There's a few differences in battery power and AF processing power. But the AF sensor and general hard ware is the same. 
The 1D Series battery packs run at a higher voltage than the 5D & R5 series cameras. This allows the bigger telephoto lenses (I use a 400mm f2.8 myself) to move their large focussing elements a bit quicker. This makes the AF feel snappier and more reactive. The 1D series also gets a dedicated AF processor Digic chip. This doesn't do much except help with predictive algorithms. Put the two camera next to each other and the only time the 1 Series' AF capability is better (ignoring the battery advantage) is where AI focus is enabled and all points engaged. The 1D series tracks smoother and keeps the lock through the 10-15 fps. Where as the 5D series processor only has to track through a much lower frame rate. If you use AI focus with a 9 point zone or a single point AI then there is very little difference between the AF capabilities. 
I've shot Irish Sea Birds like gannets, puffins, razorbills and guillemots in a range of different lighting conditions and situations, in flight & landing and i mostly use a 5D3 with a very high success rate. Easily comparable to the results that my 1D series fellow photographers were getting. 
So yes I would label the 1D series' AF as slightly better in some modes. But this doesn't often translate into better photos. There's not much the 1DX/I/II/III can do AF wise that the old 5D3 can't. It's only obvious limitation is the frame rate and for many it's already enough. Maybe not for the pray and sprayers!


----------



## docsmith (Dec 1, 2021)

CanonFanBoy said:


> The choices available right now are fantastic. The cameras get more and more exotic. The lenses too.
> 
> So, does this lend credence to the idea some have had about the R-1 being a high megapixel studio camera?

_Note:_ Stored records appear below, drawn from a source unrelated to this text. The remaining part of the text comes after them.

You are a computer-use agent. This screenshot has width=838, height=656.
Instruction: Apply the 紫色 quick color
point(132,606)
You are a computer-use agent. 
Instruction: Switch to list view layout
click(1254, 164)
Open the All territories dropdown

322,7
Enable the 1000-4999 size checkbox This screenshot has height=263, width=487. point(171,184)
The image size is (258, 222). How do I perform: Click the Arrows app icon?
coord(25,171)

In my mind, the main issue is if the R3 is a new line or a one-off placeholder as Canon refined its technology. Could be that they did not want to put the "1" series label on a camera until they had Quad pixel AF, or until they could have faster flash sync speeds, etc. If that is the case, the R3 will be out for a couple of years at a lower price point but the R1 will have similar MP but some other enhanced tech. But we will never see an R3 Mk II.

Or, the R3 lineup is the true heir apparent to the 1DX line, we do see an R3 II and the R1 becomes the spec monster many covet. Canon is great at targeting markets, so if they are both a new lineup, each will be focused on their own market.


----------



## Joules (Dec 1, 2021)

docsmith said:


> In my mind, the main issue is if the R3 is a new line or a one-off placeholder as Canon refined its technology. Could be that they did not want to put the "1" series label on a camera until they had Quad pixel AF, or until they could have faster flash sync speeds, etc. If that is the case, the R3 will be out for a couple of years at a lower price point but the R1 will have similar MP but some other enhanced tech. But we will never see an R3 Mk II.
> 
> Or, the R3 lineup is the true heir apparent to the 1DX line, we do see an R3 II and the R1 becomes the spec monster many covet. Canon is great at targeting markets, so if they are both a new lineup, each will be focused on their own market.

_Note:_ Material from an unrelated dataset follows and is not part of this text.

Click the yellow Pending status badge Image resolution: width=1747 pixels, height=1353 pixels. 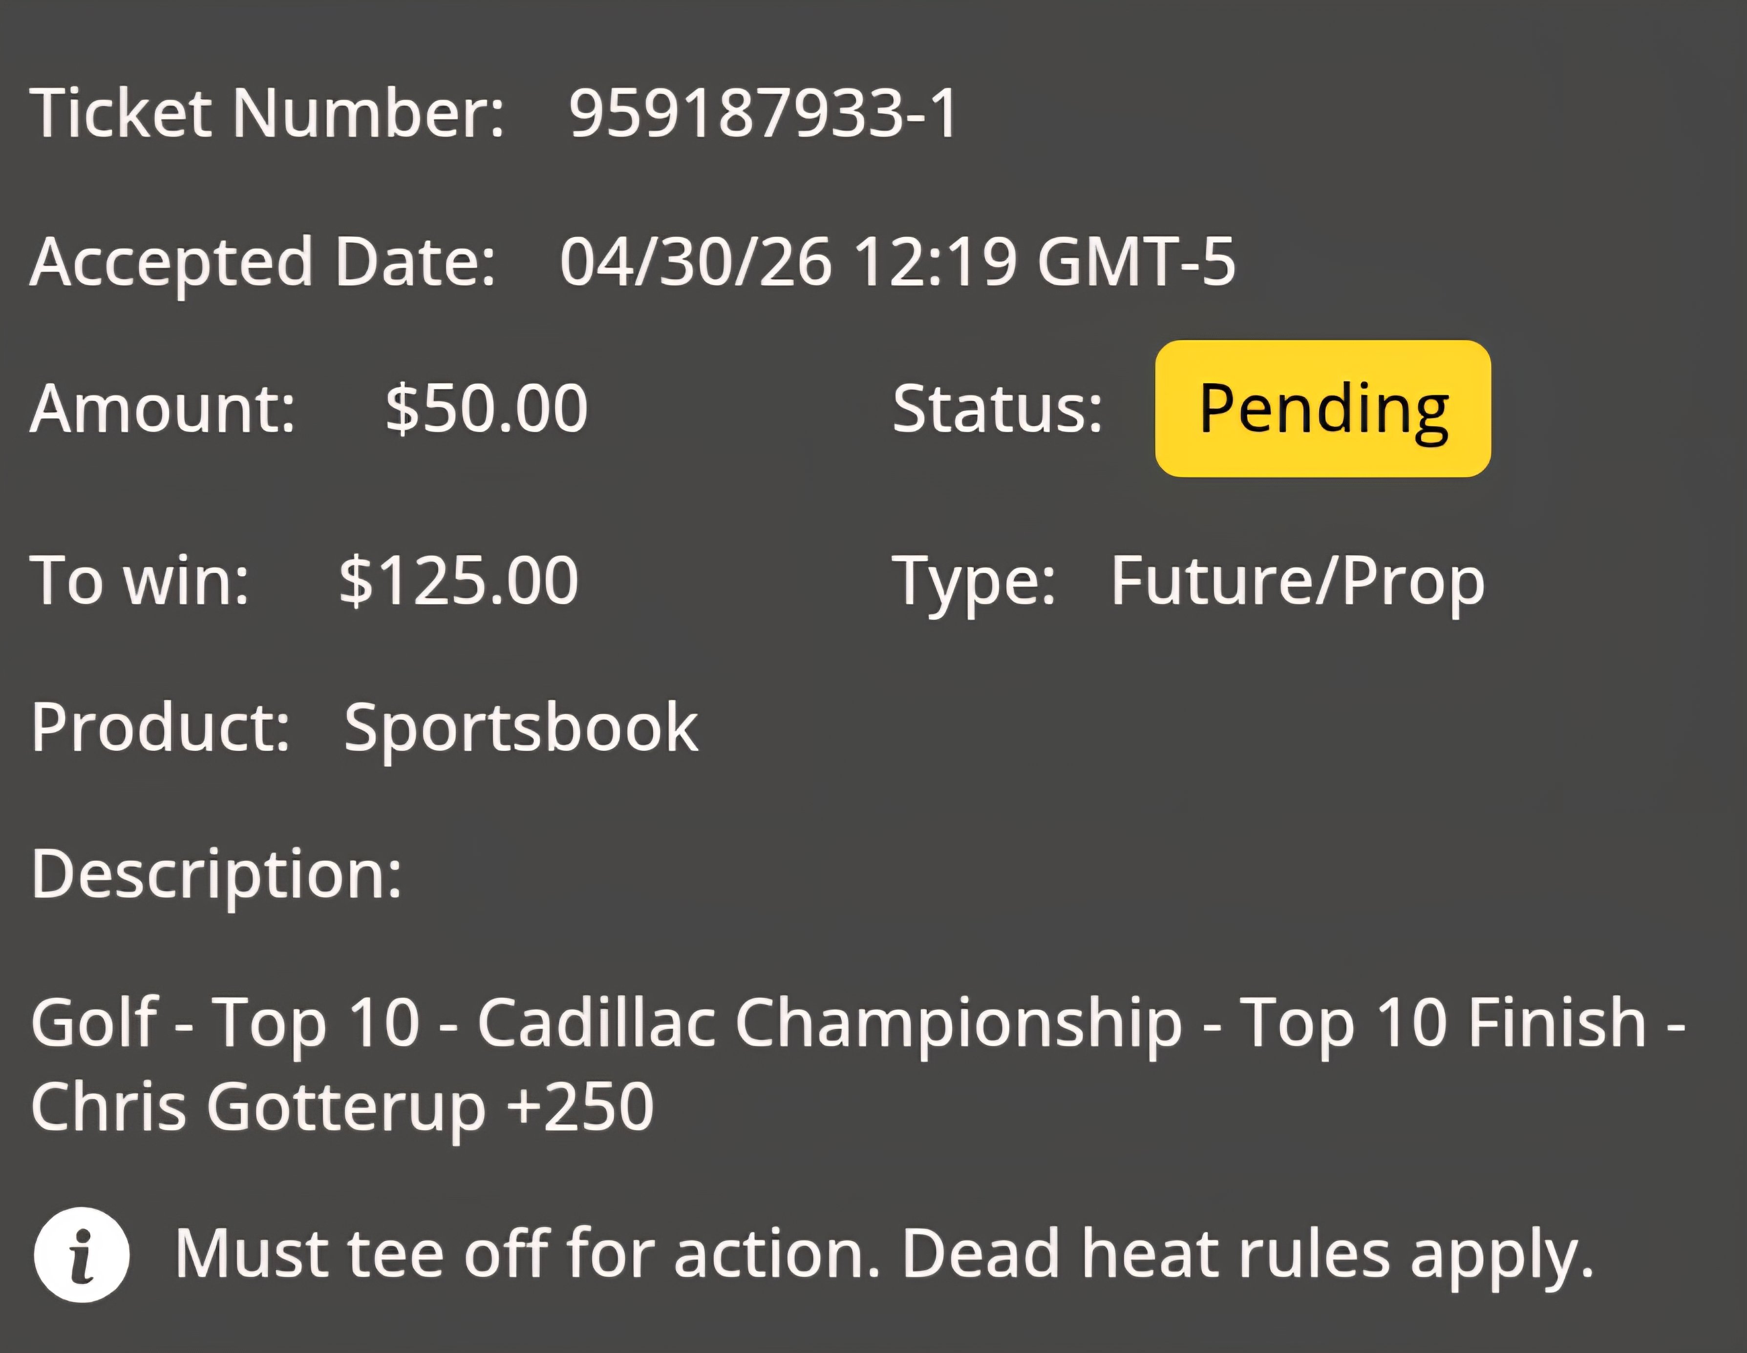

If the R3 were a one off release to buy time, I would have expected Canon to make this clearer.

It does not make sense to create the impression that people currently interested in a 1 series body can just wait for a small while for the R1 to come around, when in reality they are supposed to buy an R3 for the time being.

That just lowers sales of the R3 and creates potential for people to look closer at the Z9 once they become tired of waiting.


----------



## docsmith (Dec 1, 2021)

Joules said:


> If the R3 were a one off release to buy time, I would have expected Canon to make this clearer.

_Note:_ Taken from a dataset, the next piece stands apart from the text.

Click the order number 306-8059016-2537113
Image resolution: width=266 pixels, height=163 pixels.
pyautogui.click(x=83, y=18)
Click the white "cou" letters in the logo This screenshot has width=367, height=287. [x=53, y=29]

....because Canon always clearly states their future plans?

I assume you are already aware, but if not, the EOS-3 was a one-off, at least I am not aware of a MkII.

Also, I do not think if the R3 is a one off in any way detracts from its abilities. Great camera. I am considering getting one myself and do not care if there is an R3 II or if the future successor is labeled an R1.

But, the point of my post, "does this lend credence...to the R1 being a high MP studio camera"...not necessarily.


----------



## Joules (Dec 1, 2021)

docsmith said:


> ....because Canon always clearly states their future plans?


No. Because they want people transitioning to mirrorless to go with Canon. So if they wanted to target the same market as the Z9, A1, 1DX 3, etc, why not just release a camera that belongs to the 1 series in all but the name?

Why use a slow SD card slot, forcing users to chose between speed and redundancy?
Why leave out spot metering linked to AF point?
Why use the R5 12 FPS shutter, when the 1DX III 16 FPS one was an option?

To me, those are hints that Canon tried to reduce the cost of this body by explicitly not designing it as a flagship, nor as a temporary offering.

I just don't see how it makes sense to develop a completely new camera to make it seem like they have a competitor to the Z9, when the R1 is less than year away anyway. The resources spent working on the R3 could have been used to accelerate the R1 to some degree.

I can totally see the R3 being the only one of its kind if the post covid market doesn't work out the way Canon envisioned it. But I don't understand how it makes any sende to buy extra time for the R1, or refine its technology, as you put it.


----------



## neuroanatomist (Dec 1, 2021)

Joules said:


> To me, those are hints that Canon tried to reduce the cost of this body by explicitly not designing it as a flagship,


Hints? Who needs hints? Canon stated explicitly in an interview that the R3 is not the flagship mirrorless and that a 1-series mirrorless is coming at some point.


----------



## john1970 (Dec 1, 2021)

*How do you set the R3 to remember the last ISO settings?*

I have set different drive modes to the C1, C2, and C3 custom settings and am having issue with the camera resetting to base iso when it goes to sleep. I realize that there maybe nothing I can do to stop this occurrence, but was hoping that others might have insights. 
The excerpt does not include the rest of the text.